Vibrant Gujarat: A Modi show all the way2 min read . Updated: 12 Jan 2015, 12:19 AM IST
Many attendees at the summit credited Modi with changing the perception about India
Ahmedabad: “If all the world is a stage, here is the theatre," says one of the hoardings announcing the Vibrant Gujarat Global Summit 2015. And over the stage towers the persona of Prime Minister Narendra Modi, who conceptualized and promoted the summit while he was chief minister of the state.
Modi, who successfully showcased the so-called Gujarat model in his 2014 Lok Sabha election campaign, has portrayed himself as a business-friendly reformist.
Many attendees at the summit credited Modi with changing the perception about India.
“Though the parameters might have changed (from promoting Gujarat to promoting India) the spirit remains the same. Modi is reaching out to the world, inviting them saying that, look, India is going to be a wonderful place to be," said Piyush Pandey, executive chairman and creative director for Ogilvy & Mather India and South Asia.
According to Gujarat chief minister Anandiben Patel, Modi’s leadership has raised Indians’ hopes and revitalized their energies.
The UK has launched Great Collaborations, a programme to cooperate more with Indian companies, UK’s junior minister for trade and investment Ian Livingston said.
The programme, he said, responds to Modi’s Make in India campaign to encourage manufacturing in India.

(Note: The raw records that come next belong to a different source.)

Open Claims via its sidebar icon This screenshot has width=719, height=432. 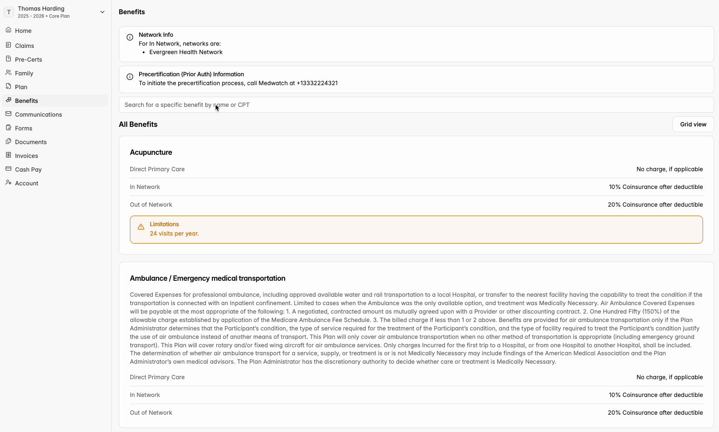coord(8,45)
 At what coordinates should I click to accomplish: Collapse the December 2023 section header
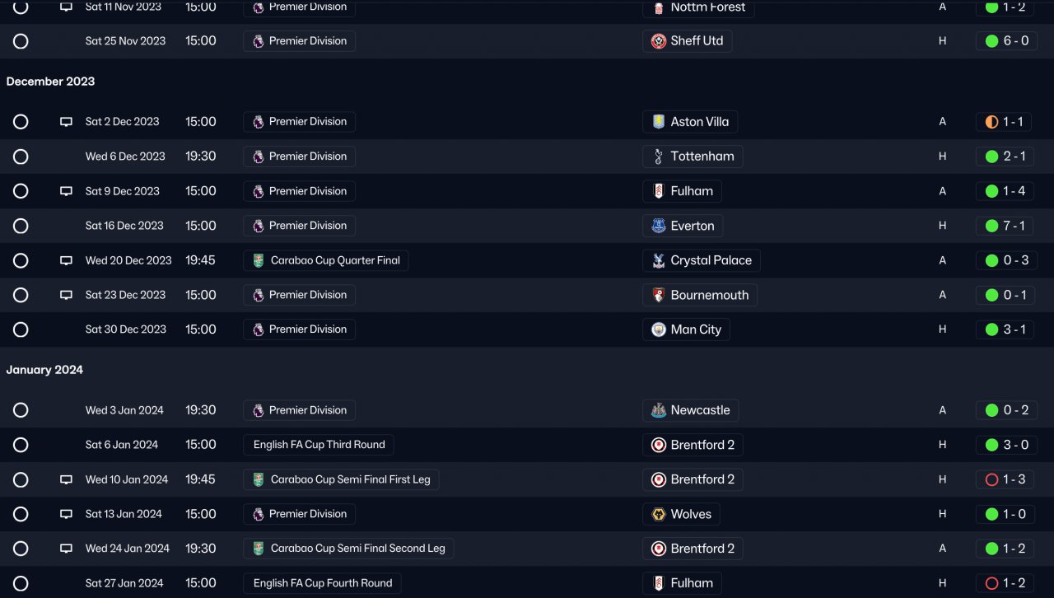click(x=50, y=82)
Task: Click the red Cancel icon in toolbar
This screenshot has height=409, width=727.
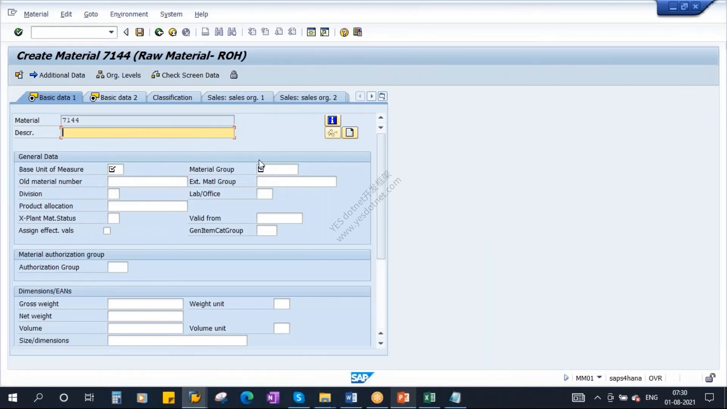Action: pyautogui.click(x=186, y=32)
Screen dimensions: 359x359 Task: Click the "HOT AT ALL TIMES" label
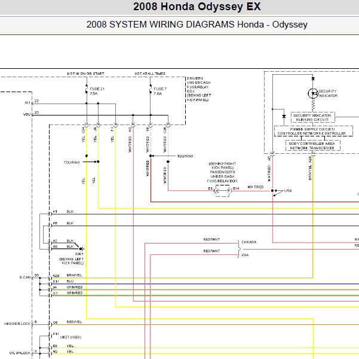point(150,74)
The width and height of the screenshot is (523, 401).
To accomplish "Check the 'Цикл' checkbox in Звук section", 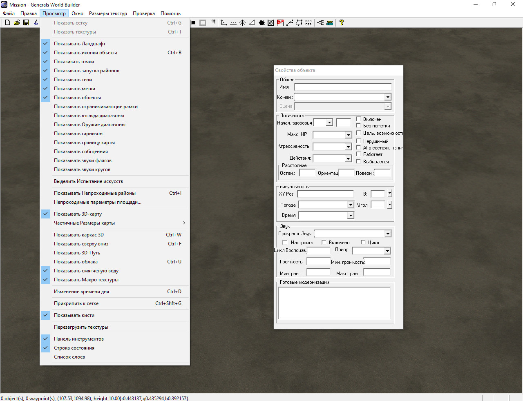I will [363, 243].

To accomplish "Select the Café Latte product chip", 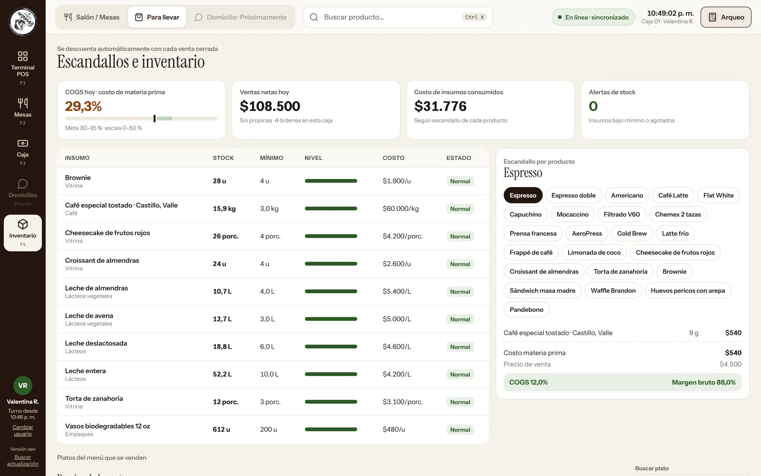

“There was recognition of success in Gujarat when Modi was the chief minister. Today, there is a lot of optimism towards India from the outside world that he will bring similar success to India. There is a change in India’s image and it is more open to business. Modi is in a strong position and he has a plan, a strong plan, something which was not there earlier, to bring business focus to India," Livingston said on Saturday.
The US-India Business Council (USIBC) said it has brought the largest American business delegation to the summit. “Modi’s promise of more red carpets and less red tape has changed the image of India, though there is more work to be done," said USIBC acting president Diane Farrell over the phone.
Farrell said that USIBC surveyed a fifth of its members, and found them willing to invest a combined $41 billion in India in the next 2-3 years.
Dwijendra Tripathi, business historian and former professor at Indian Institute of Management, Ahmedabad, compares Modi with James Harold Wilson, former prime minister of UK, and with former US President John F. Kennedy.
“Like them, Modi built his brand on his own ability and was not tested. Although I am no fan of Modi, I must say he is an outstanding orator, outstanding campaigner and a great image-seller. He can sell an idea even though it may not be originally his, for example, the Clean India campaign," said Tripathi.
According to Sanjay Lalbhai, chairman of Gujarat-based Arvind Ltd, “The way Modi has reached out to so many countries in such a short span is a remarkable achievement. India is the only story today, especially with other BRIC nations not doing so well."
Not everyone agrees. According to political scientist Shiv Vishvanathan, the intentions are there and efforts are being made; however, the image of India changed only for the Indian diaspora and not the rest of the world.
The perception of India changed two decades ago after the economic liberalization and the power shift to the east began then, said Ghanshyam Shah, a former professor of political science at Jawaharlal Nehru University.